Hábil para procurar, de mil formas, hasta conseguir lo que quiere; capaz de tocar mil puertas solicitando ayuda para otro, pero vergonzoso y tímido si tiene que solicitar para sí aunque sea un vaso de agua. Un individuo que prefiere vivir el presente y disfrutarlo y, en cuanto al futuro, considera que lo más conveniente es tomar un vaso de agua hasta que llegue.
Definitivamente, creo que sí tienen razón los estadounidenses. Los latinoamericanos sí debemos ser considerados como pertenecientes a una raza peculiar. No sólo los mexicanos, todos somos capaces de llorar por una alegría y sonreír ante la pena. No lo pensamos dos veces para, ante la visita inesperada de un amigo, dejar de lado el trabajo u otras obligaciones materiales productivas y salir con él, como si se dispusiera de todo el tiempo del mundo.

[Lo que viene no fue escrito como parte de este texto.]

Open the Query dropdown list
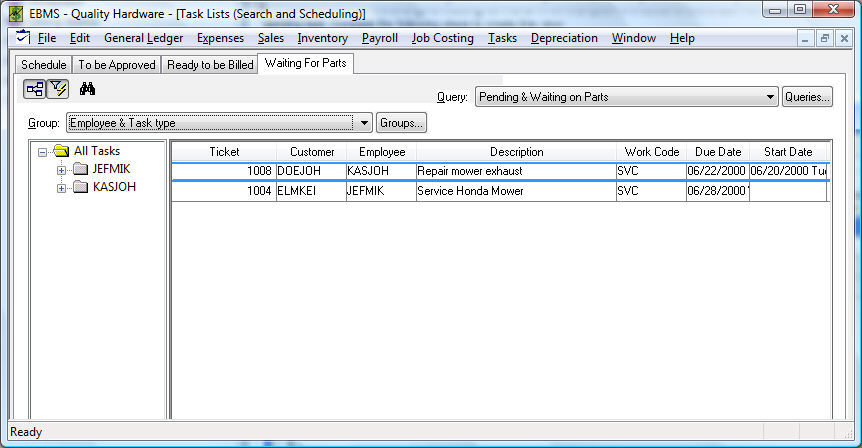Screen dimensions: 862x448 pos(770,97)
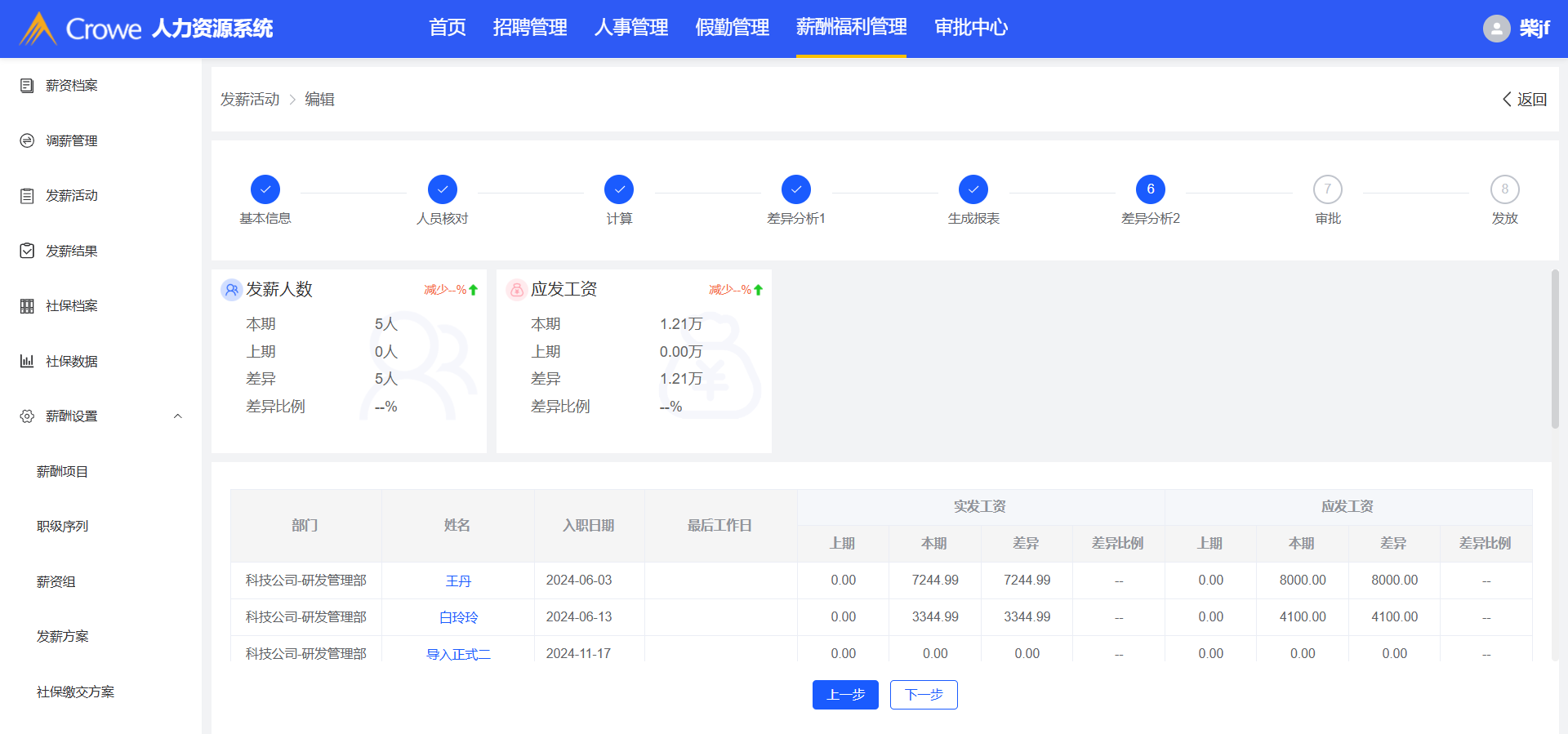Click the 上一步 button

(x=845, y=695)
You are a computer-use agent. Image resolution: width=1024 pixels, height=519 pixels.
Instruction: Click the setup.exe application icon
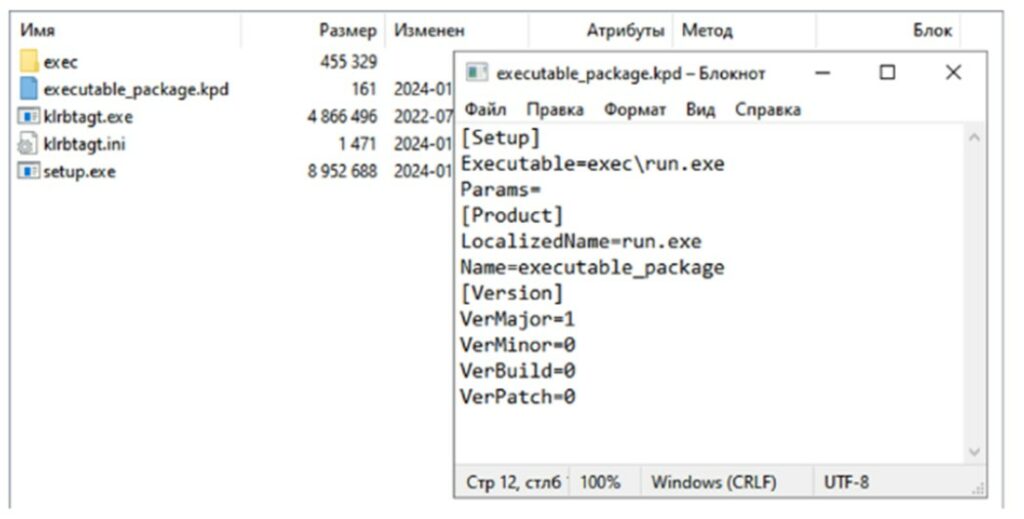point(28,171)
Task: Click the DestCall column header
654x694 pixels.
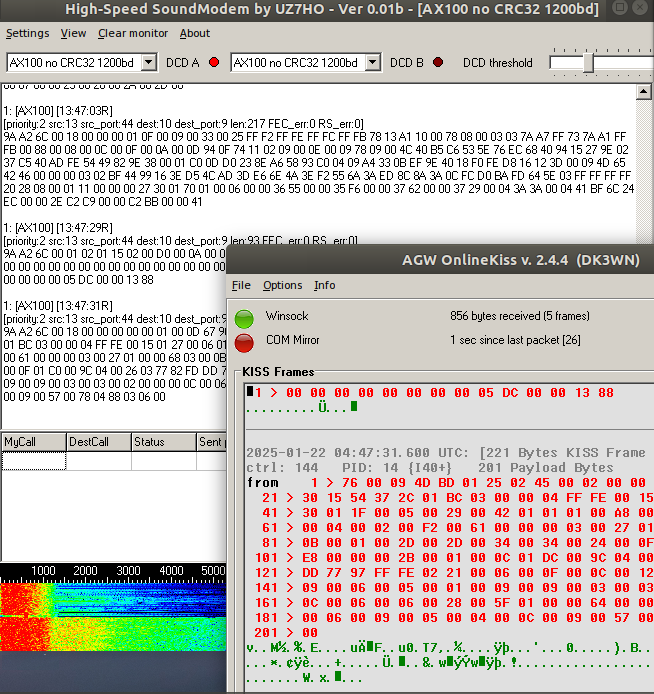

Todos somos amantes de las fiestas y de la siesta. Temerarios, muchas veces; sin miedo a morir, capaces de derramar sangre y no sudor, en un momento de explosivo enojo. Capaces de enfrentar con los puños a alguien que tiene un fusil o un tanque de guerra, sin medir las consecuencias.
Sin embargo, a pesar de que las evidencias no le han dado la razón a lo largo de los años, los estadounidenses siguen concibiendo al latinoamericano del mismo modo en que los europeos concebían al aborigen americano tras su llegada a nuestro continente. El aborigen de América fue idealizado como el arquetipo de la pureza y la inocencia, ciudadano del Edén, o maldecido y pintado como “un monstruo nunca visto, que tiene cabeza de ignorancia, corazón de ingratitud, pecho de inconstancia, espaldas de pereza y pies de miedo”, según el padre Gumilla.
Pero, independientemente de lo que piense mucha gente no latinoamericana, lo importante es que somos diferentes y, en consecuencia, no estaría mal que oficialmente se nos considerara como una nueva raza, con todas las peculiaridades que nos caracterizan.